Washington, DC, November 8, 2023The Aspen Economic Strategy Group (AESG) today released its sixth annual policy volume, Building a More Resilient US Economy. The book’s publication comes as the US faces historically high levels of debt that threaten the resiliency of the nation’s economy, including the ability to invest in key priorities and adapt to changing global economic conditions. Last month, the Congressional Budget Office (CBO) estimated a $1.7 trillion gap between government spending and revenues in 2023, nearly double the annual budget deficit from last year. The volume’s eight papers offer policy solutions to the federal budget situation (namely, the debt and deficits, tax policy, Social Security and prescription drug prices), investing in children and mitigating pandemic-induced learning loss, and navigating global economic shifts (supply chain resilience and China’s economic outlook).

“Though the US economy has proven to be remarkably resilient in recent years, the nation’s fiscal trajectory is bleak, leaving little space to address our long-term challenges,” said AESG director Melissa S. Kearney. “This year’s AESG policy volume presents evidence-based, bipartisan policy solutions to improve our fiscal situation, develop our workforce,  and build a stronger, more resilient US economy.” 

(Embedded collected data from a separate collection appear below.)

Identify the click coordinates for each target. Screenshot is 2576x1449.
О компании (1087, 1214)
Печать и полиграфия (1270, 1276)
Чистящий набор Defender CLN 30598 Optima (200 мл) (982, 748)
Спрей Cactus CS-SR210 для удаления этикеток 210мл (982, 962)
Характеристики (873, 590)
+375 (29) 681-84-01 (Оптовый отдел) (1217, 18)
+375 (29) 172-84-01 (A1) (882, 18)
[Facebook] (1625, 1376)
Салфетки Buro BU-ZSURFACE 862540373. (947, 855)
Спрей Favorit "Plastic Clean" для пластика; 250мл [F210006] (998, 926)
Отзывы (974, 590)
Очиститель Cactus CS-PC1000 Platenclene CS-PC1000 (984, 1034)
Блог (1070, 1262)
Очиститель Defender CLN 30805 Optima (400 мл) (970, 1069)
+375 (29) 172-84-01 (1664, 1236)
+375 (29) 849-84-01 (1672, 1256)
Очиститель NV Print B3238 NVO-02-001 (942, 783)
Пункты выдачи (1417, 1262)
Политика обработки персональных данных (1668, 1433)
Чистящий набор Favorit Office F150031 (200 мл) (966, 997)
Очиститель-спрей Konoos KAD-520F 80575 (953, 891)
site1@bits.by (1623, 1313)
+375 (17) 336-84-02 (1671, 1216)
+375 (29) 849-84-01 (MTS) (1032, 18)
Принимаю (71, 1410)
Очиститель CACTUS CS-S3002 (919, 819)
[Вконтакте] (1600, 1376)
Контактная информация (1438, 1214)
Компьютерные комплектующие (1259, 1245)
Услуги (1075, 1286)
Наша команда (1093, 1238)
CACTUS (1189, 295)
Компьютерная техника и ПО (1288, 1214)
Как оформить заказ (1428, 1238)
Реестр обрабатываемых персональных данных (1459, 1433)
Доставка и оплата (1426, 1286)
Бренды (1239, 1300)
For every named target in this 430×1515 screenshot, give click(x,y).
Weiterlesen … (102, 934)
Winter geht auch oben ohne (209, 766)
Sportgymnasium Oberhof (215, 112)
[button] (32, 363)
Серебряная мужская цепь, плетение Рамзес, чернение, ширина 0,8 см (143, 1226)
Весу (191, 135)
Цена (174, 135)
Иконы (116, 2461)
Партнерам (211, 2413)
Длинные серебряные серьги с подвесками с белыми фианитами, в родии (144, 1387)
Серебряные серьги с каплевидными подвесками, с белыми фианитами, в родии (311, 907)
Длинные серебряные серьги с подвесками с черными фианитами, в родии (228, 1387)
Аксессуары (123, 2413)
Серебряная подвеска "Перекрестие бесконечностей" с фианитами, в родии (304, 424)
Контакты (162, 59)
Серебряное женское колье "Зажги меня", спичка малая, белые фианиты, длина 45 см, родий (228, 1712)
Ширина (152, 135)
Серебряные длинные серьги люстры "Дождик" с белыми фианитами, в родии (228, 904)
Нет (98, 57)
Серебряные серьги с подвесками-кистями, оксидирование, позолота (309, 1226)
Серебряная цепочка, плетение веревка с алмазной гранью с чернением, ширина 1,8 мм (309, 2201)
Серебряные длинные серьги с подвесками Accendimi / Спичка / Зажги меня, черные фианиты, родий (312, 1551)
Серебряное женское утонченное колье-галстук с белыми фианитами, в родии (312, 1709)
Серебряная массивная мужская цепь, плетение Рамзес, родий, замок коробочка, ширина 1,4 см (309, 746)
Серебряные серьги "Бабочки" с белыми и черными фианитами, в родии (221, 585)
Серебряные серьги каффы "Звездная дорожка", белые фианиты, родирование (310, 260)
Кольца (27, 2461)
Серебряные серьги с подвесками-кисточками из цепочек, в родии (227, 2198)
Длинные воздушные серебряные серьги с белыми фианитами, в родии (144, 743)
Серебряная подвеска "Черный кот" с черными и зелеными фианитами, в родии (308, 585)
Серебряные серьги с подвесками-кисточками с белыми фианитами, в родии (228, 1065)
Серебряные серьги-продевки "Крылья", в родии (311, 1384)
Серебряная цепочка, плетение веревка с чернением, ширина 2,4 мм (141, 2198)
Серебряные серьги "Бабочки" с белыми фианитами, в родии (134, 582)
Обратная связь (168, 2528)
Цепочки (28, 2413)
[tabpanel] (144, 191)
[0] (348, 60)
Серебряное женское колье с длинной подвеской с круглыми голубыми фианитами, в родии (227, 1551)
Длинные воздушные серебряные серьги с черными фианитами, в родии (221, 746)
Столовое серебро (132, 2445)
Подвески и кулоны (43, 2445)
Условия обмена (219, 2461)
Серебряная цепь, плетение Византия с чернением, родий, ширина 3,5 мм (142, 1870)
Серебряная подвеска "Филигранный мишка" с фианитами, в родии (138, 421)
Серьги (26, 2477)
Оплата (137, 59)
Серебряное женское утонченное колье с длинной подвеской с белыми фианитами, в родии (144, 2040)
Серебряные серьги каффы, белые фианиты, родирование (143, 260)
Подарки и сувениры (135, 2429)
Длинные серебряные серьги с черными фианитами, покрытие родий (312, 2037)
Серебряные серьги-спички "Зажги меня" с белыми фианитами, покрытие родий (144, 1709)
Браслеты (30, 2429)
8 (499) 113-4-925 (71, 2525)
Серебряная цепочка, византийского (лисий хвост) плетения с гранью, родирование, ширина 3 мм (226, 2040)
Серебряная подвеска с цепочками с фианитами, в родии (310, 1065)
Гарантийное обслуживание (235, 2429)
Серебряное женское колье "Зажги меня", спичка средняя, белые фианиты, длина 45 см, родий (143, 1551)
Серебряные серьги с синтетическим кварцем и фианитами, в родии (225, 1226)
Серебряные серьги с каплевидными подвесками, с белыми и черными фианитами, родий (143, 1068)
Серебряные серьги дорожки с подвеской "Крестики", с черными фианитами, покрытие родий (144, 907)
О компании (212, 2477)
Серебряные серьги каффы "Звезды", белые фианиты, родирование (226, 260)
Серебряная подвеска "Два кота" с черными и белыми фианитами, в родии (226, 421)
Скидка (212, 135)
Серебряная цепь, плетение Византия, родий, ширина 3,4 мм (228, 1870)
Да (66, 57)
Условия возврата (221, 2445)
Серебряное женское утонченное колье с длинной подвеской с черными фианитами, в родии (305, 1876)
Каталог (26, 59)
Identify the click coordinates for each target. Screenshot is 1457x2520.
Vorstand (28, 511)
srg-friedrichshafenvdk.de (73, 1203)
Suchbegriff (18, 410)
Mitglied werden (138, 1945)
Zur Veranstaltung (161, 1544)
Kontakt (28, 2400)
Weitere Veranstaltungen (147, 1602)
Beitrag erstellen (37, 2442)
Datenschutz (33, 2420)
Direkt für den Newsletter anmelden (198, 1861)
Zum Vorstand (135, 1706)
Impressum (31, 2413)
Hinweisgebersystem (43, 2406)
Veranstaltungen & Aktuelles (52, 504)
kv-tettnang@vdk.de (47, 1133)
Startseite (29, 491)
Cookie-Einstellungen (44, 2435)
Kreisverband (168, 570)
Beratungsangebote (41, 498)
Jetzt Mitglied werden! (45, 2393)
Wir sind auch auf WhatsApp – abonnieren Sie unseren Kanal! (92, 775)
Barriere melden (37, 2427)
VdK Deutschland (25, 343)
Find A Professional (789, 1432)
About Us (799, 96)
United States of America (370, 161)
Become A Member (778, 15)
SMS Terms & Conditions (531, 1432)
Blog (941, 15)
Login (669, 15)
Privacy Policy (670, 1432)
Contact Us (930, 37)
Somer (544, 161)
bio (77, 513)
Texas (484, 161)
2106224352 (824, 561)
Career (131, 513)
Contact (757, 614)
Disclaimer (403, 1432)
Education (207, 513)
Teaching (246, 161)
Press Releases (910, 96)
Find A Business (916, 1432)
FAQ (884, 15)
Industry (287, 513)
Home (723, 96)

“How the United States navigates ongoing economic challenges in the coming years will have significant consequences for decades to come,” write AESG co-chairs and former Secretaries of the Treasury Henry M. Paulson Jr. and Timothy F. Geithner in the book’s foreword.  “Policymakers will need to make difficult spending and tax policy decisions to bring the US fiscal situation into better balance and to maintain our ability to invest in key priorities like national security, health care, and addressing climate change.”

The book outlines various evidence-based solutions to some of America’s biggest economic questions: Given demographic and fiscal trends, to what extent will Medicare, Social Security, and other key safety net programs need to be reformed? How should the government raise more revenue to address the federal government’s fiscal imbalance? What are priority investments that we should make to ensure the future workforce to grow the US economy?  How can we navigate shifts in the global economy?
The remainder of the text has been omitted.